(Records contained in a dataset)
━━━━━━━━

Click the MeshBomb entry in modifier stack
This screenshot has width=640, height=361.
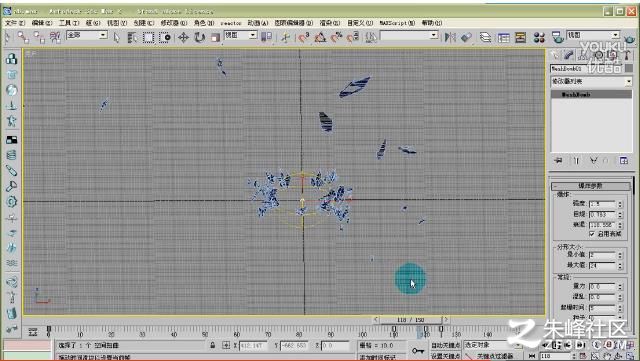[x=591, y=95]
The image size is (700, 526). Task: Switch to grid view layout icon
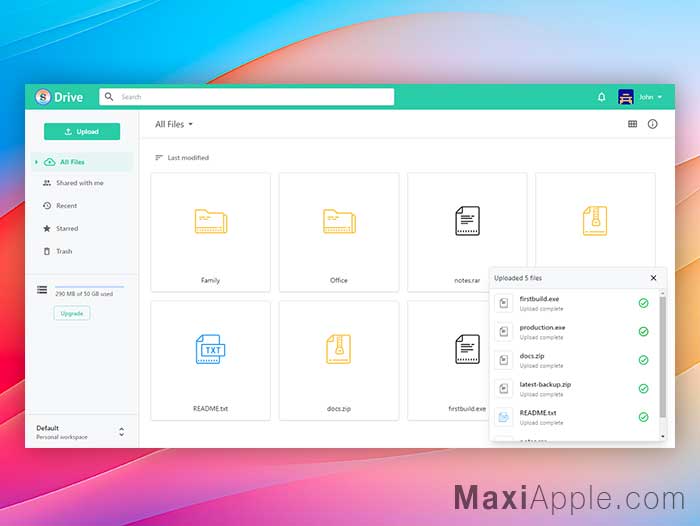pos(632,124)
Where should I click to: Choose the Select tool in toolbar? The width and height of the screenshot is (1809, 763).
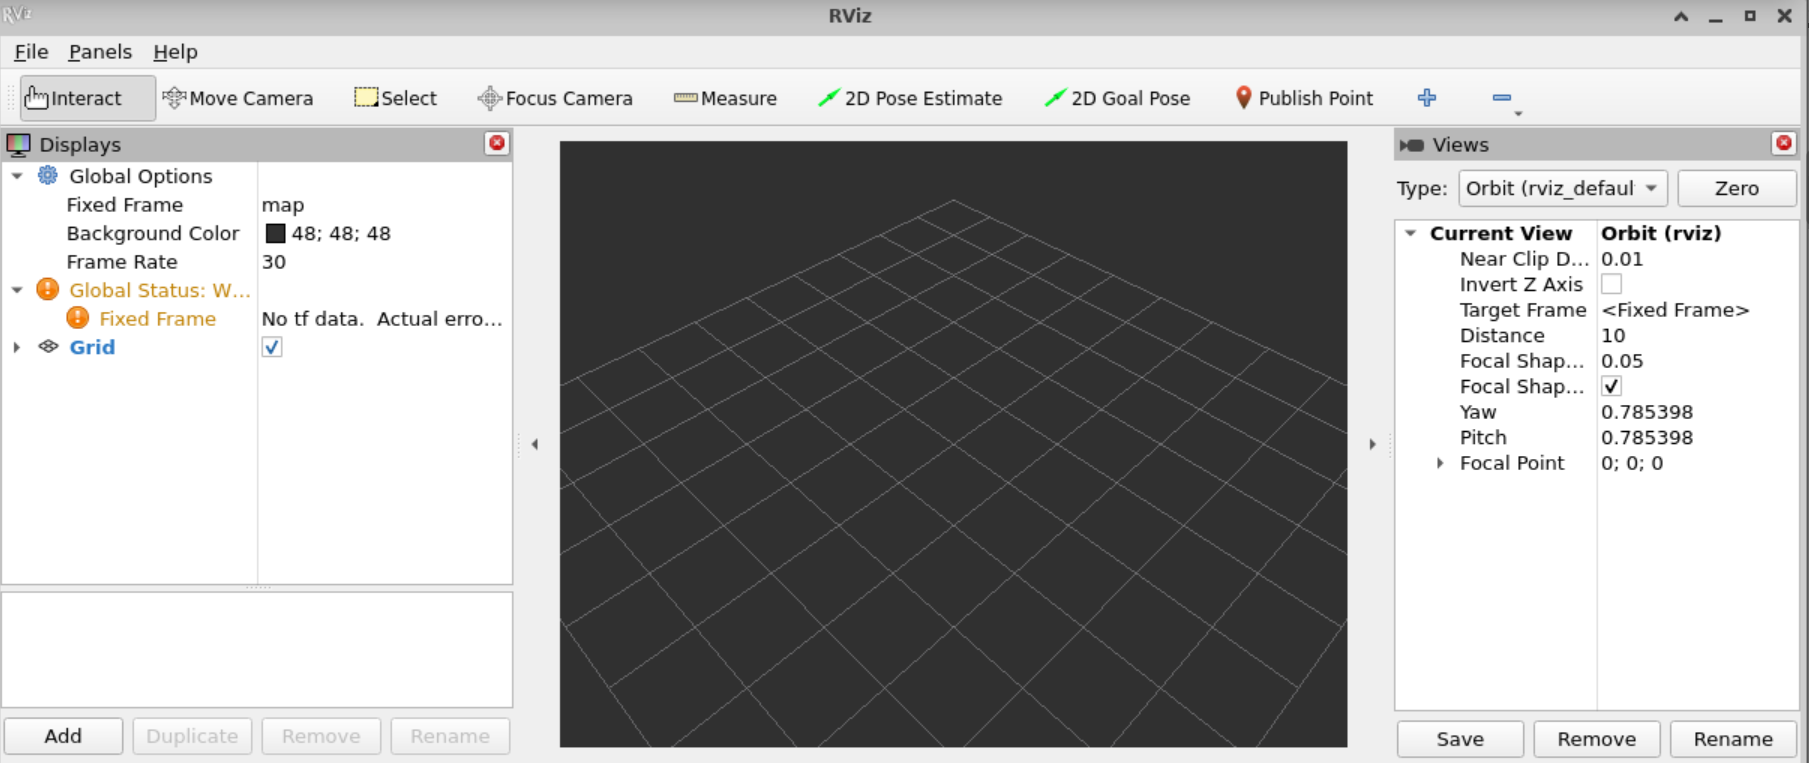pyautogui.click(x=396, y=98)
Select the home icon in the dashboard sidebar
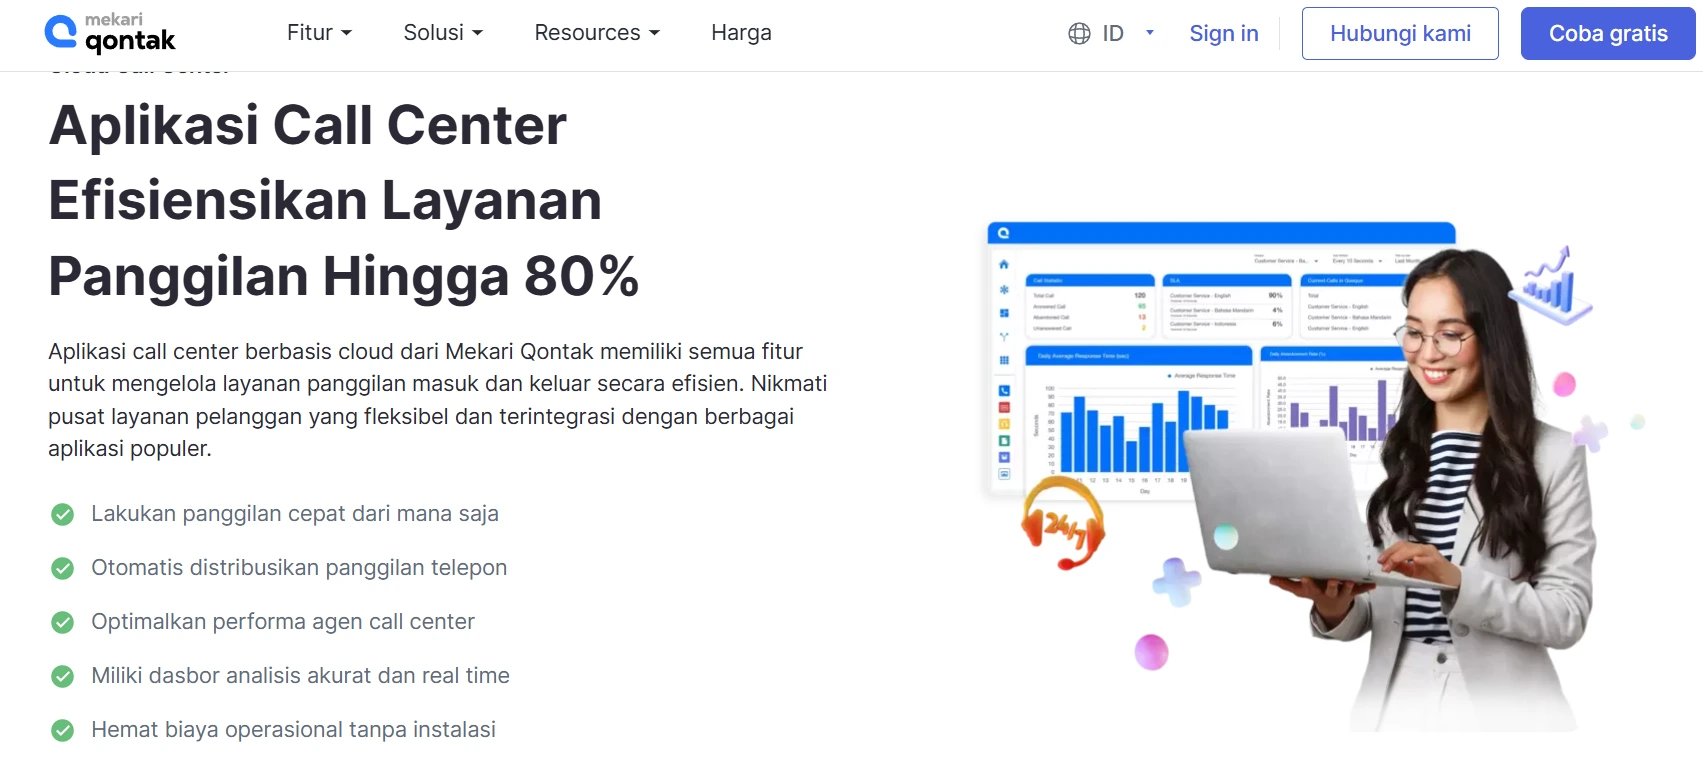 (x=1003, y=264)
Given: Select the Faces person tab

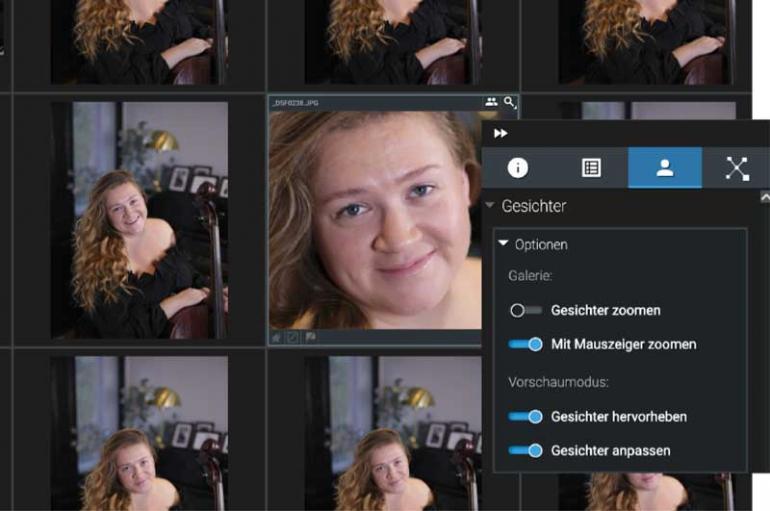Looking at the screenshot, I should pos(664,168).
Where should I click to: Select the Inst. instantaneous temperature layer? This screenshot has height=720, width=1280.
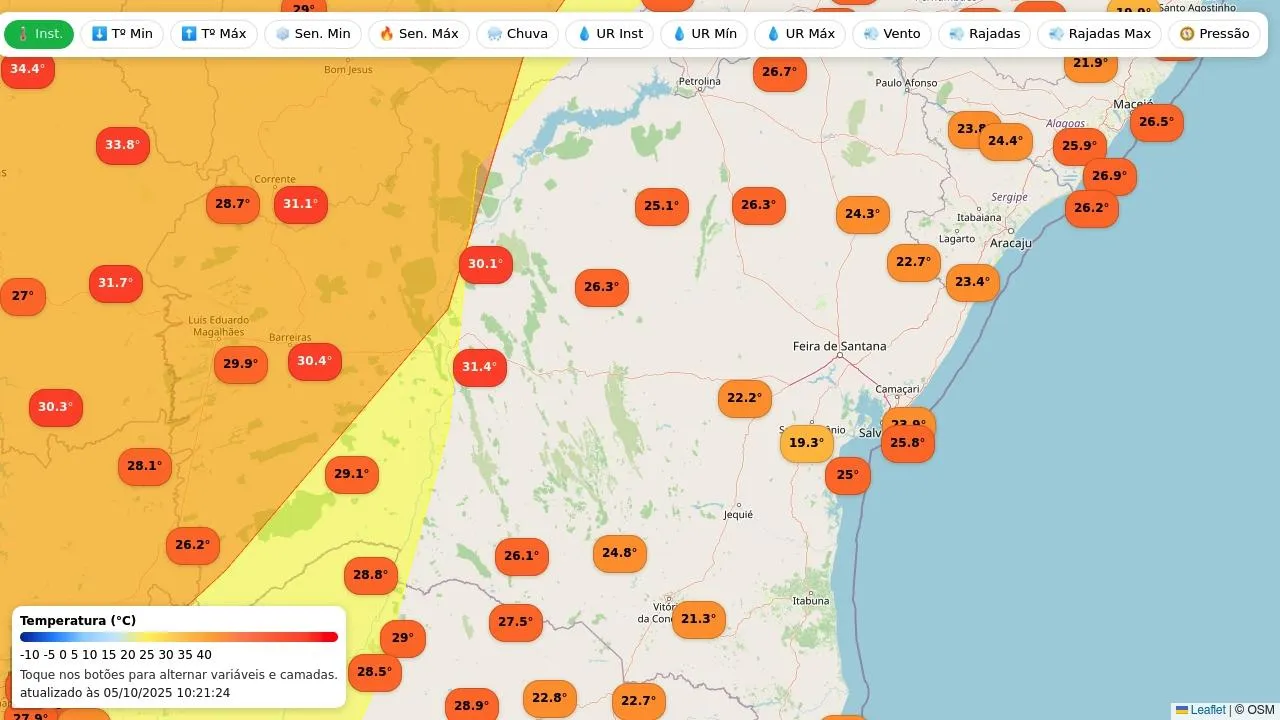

━━━━━━━━

* EXERCISE AIM *
Pictures aside, retype the entries above exactly as they are.

* OUTPUT OF THE EXERCISE *
Click the MeshBomb entry in modifier stack
This screenshot has width=640, height=361.
[x=591, y=95]
The image size is (700, 526). Task: Switch to grid view layout icon
pos(632,124)
Where should I click to: Choose the Select tool in toolbar? The width and height of the screenshot is (1809, 763).
pyautogui.click(x=396, y=98)
Select the home icon in the dashboard sidebar
 (x=1003, y=264)
Given: Select the Faces person tab

Looking at the screenshot, I should pos(664,168).
Where should I click to: Select the Inst. instantaneous temperature layer? This screenshot has height=720, width=1280.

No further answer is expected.